Parameter inference from a non-stationary unknown process

Chaos. 2024 Oct 1;34(10):101501. doi: 10.1063/5.0228236.

Abstract

Non-stationary systems are found throughout the world, from climate patterns under the influence of variation in carbon dioxide concentration to brain dynamics driven by ascending neuromodulation. Accordingly, there is a need for methods to analyze non-stationary processes, and yet, most time-series analysis methods that are used in practice on important problems across science and industry make the simplifying assumption of stationarity. One important problem in the analysis of non-stationary systems is the problem class that we refer to as parameter inference from a non-stationary unknown process (PINUP). Given an observed time series, this involves inferring the parameters that drive non-stationarity of the time series, without requiring knowledge or inference of a mathematical model of the underlying system. Here, we review and unify a diverse literature of algorithms for PINUP. We formulate the problem and categorize the various algorithmic contributions into those based on (1) dimension reduction, (2) statistical time-series features, (3) prediction error, (4) phase-space partitioning, (5) recurrence plots, and (6) Bayesian inference. This synthesis will allow researchers to identify gaps in the literature and will enable systematic comparisons of different methods.
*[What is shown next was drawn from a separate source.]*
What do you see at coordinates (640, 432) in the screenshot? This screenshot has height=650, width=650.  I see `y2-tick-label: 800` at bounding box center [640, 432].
We also demonstrate that the most common systems that existing methods are tested on-notably, the non-stationary Lorenz process and logistic map-are surprisingly easy to perform well on using simple statistical features like windowed mean and variance, undermining the practice of using good performance on these systems as evidence of algorithmic performance. We then identify more challenging problems that many existing methods perform poorly on and which can be used to drive methodological advances in the field. Our results unify disjoint scientific contributions to analyzing the non-stationary systems and suggest new directions for progress on the PINUP problem and the broader study of non-stationary phenomena.